How stable and secure is your employment income?

If one of you is self-employed with erratic income or plans to stay at home after the birth of a child, then that will factor into how much risk you're able to incorporate in your investment strategy.

What other kinds of risks will you face and how will you deal with them?

Investing risk comes in many forms: inflation risk, interest-rate risk, economic/political risk and market risk, to name a few. Your advisor can help you better understand these risks, talk through how they could impact your household portfolio and suggest strategies to help mitigate them. He or she can also help you address your insurance needs to help protect your family, business, health, property and your way of life.

Are you comfortable with your knowledge of investing?

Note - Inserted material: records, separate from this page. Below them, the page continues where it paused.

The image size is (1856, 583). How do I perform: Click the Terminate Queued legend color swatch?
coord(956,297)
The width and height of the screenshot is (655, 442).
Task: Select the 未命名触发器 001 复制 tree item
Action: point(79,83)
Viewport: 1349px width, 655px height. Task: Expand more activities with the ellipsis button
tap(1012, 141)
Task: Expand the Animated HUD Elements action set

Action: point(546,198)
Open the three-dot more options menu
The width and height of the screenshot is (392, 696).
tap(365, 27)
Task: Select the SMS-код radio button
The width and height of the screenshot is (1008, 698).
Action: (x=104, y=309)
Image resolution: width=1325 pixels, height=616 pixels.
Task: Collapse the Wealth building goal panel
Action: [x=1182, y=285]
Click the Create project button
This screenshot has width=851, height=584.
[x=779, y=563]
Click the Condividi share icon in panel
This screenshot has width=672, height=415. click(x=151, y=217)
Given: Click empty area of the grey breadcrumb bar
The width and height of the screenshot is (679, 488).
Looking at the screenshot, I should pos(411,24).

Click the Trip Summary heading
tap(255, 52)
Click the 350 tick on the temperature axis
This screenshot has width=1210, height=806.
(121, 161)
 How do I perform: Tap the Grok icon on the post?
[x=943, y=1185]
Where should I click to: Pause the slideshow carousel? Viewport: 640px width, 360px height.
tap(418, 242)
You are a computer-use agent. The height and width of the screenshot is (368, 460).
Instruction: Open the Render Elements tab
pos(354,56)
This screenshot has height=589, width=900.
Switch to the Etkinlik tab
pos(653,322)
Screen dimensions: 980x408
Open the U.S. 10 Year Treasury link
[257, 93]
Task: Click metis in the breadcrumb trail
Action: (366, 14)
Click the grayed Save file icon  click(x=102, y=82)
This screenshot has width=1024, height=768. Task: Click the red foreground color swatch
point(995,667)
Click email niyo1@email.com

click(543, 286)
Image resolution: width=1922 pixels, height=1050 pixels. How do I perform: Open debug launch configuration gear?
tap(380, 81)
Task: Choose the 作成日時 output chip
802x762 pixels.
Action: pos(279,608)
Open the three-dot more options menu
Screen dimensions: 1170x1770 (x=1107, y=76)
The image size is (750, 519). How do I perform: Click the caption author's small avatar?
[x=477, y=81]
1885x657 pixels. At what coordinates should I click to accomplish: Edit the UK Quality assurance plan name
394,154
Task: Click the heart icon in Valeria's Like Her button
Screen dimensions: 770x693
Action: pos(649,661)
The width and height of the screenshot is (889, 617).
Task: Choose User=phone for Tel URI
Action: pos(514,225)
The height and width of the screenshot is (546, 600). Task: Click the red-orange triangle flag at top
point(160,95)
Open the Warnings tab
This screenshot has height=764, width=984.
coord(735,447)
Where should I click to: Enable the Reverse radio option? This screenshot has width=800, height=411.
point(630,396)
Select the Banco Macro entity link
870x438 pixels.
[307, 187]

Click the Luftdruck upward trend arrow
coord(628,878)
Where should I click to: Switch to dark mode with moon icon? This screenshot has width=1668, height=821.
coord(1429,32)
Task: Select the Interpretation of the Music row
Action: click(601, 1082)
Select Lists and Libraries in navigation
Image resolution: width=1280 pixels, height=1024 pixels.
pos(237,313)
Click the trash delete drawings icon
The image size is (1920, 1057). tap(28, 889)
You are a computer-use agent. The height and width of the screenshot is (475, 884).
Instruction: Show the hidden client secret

To truly get a grasp of your attitude toward investment risk, take some time to learn more about investing so you have the knowledge to make informed decisions. Studies have shown that older women, in particular, have been more risk averse because they haven't been regularly involved in making financial decisions. But knowledge is power in this case, and there are many reliable sources to help anyone understand the fundamentals. Your financial advisor can help here, too.

It's not all or nothing

If for some reason you find a point of contention that cannot be resolved, think of other ways to work around any sticking points. For instance, you may want to dedicate certain joint assets and accounts for mutual goals like retirement, education, housing and vacations, and then set up individual accounts that each of you has complete control over. Employer-sponsored retirement accounts usually are individually controlled, but you may still want to discuss the allocation in these accounts so that your overall household portfolio strikes the right risk/ reward balance for your family.

Since many relationships end because of money problems, consider getting some guidance from a financial advisor and maybe even a marriage counselor. A patient financial advisor can help you sort out your differences and help you determine – in real terms – just how much uncertainty you can tolerate in your investment portfolio and then suggest money-management strategies. The marriage counselor can help you and your spouse improve communication and work as a team.


Disclosure: Asset allocation does not ensure a profit or protect against a loss.